Task prompt
Each record must be output exactly and in full.

Record extracts
----------
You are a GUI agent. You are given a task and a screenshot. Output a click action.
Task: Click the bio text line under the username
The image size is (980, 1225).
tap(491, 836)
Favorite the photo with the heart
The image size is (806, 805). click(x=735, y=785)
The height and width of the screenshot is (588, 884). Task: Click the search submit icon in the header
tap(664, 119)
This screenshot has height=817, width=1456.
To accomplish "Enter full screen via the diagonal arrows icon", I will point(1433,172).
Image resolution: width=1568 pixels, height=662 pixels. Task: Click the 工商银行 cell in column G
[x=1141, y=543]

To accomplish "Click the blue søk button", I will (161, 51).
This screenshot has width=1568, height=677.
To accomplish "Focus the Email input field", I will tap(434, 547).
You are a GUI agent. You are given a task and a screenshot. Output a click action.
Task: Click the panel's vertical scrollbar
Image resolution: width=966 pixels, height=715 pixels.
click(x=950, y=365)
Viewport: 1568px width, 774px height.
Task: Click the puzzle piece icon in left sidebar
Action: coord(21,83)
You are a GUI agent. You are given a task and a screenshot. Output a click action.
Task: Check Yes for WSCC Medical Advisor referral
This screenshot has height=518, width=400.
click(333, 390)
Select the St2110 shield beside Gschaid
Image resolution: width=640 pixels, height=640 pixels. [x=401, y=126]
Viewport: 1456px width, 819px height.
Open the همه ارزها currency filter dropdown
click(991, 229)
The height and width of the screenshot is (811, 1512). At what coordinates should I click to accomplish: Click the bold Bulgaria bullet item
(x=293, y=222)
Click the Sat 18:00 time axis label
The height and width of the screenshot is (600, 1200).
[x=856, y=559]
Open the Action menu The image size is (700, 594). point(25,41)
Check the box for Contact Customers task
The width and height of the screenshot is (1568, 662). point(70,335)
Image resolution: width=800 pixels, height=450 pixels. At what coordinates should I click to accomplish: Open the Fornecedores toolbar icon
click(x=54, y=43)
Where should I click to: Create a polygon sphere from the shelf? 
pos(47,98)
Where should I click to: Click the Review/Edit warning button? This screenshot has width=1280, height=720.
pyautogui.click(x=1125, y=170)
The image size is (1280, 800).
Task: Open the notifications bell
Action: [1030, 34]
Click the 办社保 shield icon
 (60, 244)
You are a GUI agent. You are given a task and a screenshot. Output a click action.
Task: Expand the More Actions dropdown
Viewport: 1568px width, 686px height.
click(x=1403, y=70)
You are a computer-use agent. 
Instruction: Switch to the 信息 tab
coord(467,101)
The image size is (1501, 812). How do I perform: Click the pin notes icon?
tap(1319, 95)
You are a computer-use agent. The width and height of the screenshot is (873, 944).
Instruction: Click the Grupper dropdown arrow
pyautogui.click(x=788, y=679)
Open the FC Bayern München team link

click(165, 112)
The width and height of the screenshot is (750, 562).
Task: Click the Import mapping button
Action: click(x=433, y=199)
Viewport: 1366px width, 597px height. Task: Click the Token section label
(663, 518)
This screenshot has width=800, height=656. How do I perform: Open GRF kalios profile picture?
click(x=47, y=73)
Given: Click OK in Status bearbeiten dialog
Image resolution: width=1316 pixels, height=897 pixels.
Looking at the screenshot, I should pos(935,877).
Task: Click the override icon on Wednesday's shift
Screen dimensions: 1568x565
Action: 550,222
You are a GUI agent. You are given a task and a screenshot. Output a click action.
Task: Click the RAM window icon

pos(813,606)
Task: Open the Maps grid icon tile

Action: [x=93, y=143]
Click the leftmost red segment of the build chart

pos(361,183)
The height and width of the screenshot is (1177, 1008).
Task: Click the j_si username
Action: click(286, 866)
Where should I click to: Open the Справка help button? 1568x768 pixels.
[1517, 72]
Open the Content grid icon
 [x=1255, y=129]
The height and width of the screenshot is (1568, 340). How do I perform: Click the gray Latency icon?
----------
Answer to the problem
You are a GUI agent. You are given a task and a screenshot. Output a click action.
Task: Click the bio text line under the username
The image size is (980, 1225).
tap(491, 836)
Favorite the photo with the heart
The image size is (806, 805). click(x=735, y=785)
The height and width of the screenshot is (588, 884). Task: Click the search submit icon in the header
tap(664, 119)
This screenshot has height=817, width=1456.
To accomplish "Enter full screen via the diagonal arrows icon", I will point(1433,172).
Image resolution: width=1568 pixels, height=662 pixels. Task: Click the 工商银行 cell in column G
[x=1141, y=543]

To accomplish "Click the blue søk button", I will (161, 51).
This screenshot has width=1568, height=677.
To accomplish "Focus the Email input field", I will tap(434, 547).
You are a GUI agent. You are given a task and a screenshot. Output a click action.
Task: Click the panel's vertical scrollbar
Image resolution: width=966 pixels, height=715 pixels.
click(x=950, y=365)
Viewport: 1568px width, 774px height.
Task: Click the puzzle piece icon in left sidebar
Action: coord(21,83)
You are a GUI agent. You are given a task and a screenshot. Output a click action.
Task: Check Yes for WSCC Medical Advisor referral
This screenshot has height=518, width=400.
click(333, 390)
Select the St2110 shield beside Gschaid
Image resolution: width=640 pixels, height=640 pixels. [x=401, y=126]
Viewport: 1456px width, 819px height.
Open the همه ارزها currency filter dropdown
click(991, 229)
The height and width of the screenshot is (811, 1512). At what coordinates should I click to accomplish: Click the bold Bulgaria bullet item
(x=293, y=222)
Click the Sat 18:00 time axis label
The height and width of the screenshot is (600, 1200).
[x=856, y=559]
Open the Action menu The image size is (700, 594). point(25,41)
Check the box for Contact Customers task
The width and height of the screenshot is (1568, 662). point(70,335)
Image resolution: width=800 pixels, height=450 pixels. At what coordinates should I click to accomplish: Open the Fornecedores toolbar icon
click(x=54, y=43)
Where should I click to: Create a polygon sphere from the shelf? 
pos(47,98)
Where should I click to: Click the Review/Edit warning button? This screenshot has width=1280, height=720.
pyautogui.click(x=1125, y=170)
The image size is (1280, 800).
Task: Open the notifications bell
Action: [1030, 34]
Click the 办社保 shield icon
 (60, 244)
You are a GUI agent. You are given a task and a screenshot. Output a click action.
Task: Expand the More Actions dropdown
Viewport: 1568px width, 686px height.
click(x=1403, y=70)
You are a computer-use agent. 
Instruction: Switch to the 信息 tab
coord(467,101)
The image size is (1501, 812). How do I perform: Click the pin notes icon?
tap(1319, 95)
You are a computer-use agent. The width and height of the screenshot is (873, 944).
Instruction: Click the Grupper dropdown arrow
pyautogui.click(x=788, y=679)
Open the FC Bayern München team link

click(165, 112)
The width and height of the screenshot is (750, 562).
Task: Click the Import mapping button
Action: click(x=433, y=199)
Viewport: 1366px width, 597px height. Task: Click the Token section label
(663, 518)
This screenshot has width=800, height=656. How do I perform: Open GRF kalios profile picture?
click(x=47, y=73)
Given: Click OK in Status bearbeiten dialog
Image resolution: width=1316 pixels, height=897 pixels.
Looking at the screenshot, I should pos(935,877).
Task: Click the override icon on Wednesday's shift
Screen dimensions: 1568x565
Action: 550,222
You are a GUI agent. You are given a task and a screenshot. Output a click action.
Task: Click the RAM window icon

pos(813,606)
Task: Open the Maps grid icon tile

Action: [x=93, y=143]
Click the leftmost red segment of the build chart

pos(361,183)
The height and width of the screenshot is (1177, 1008).
Task: Click the j_si username
Action: click(286, 866)
Where should I click to: Open the Справка help button? 1568x768 pixels.
[1517, 72]
Open the Content grid icon
 [x=1255, y=129]
The height and width of the screenshot is (1568, 340). How do I perform: Click the gray Latency icon?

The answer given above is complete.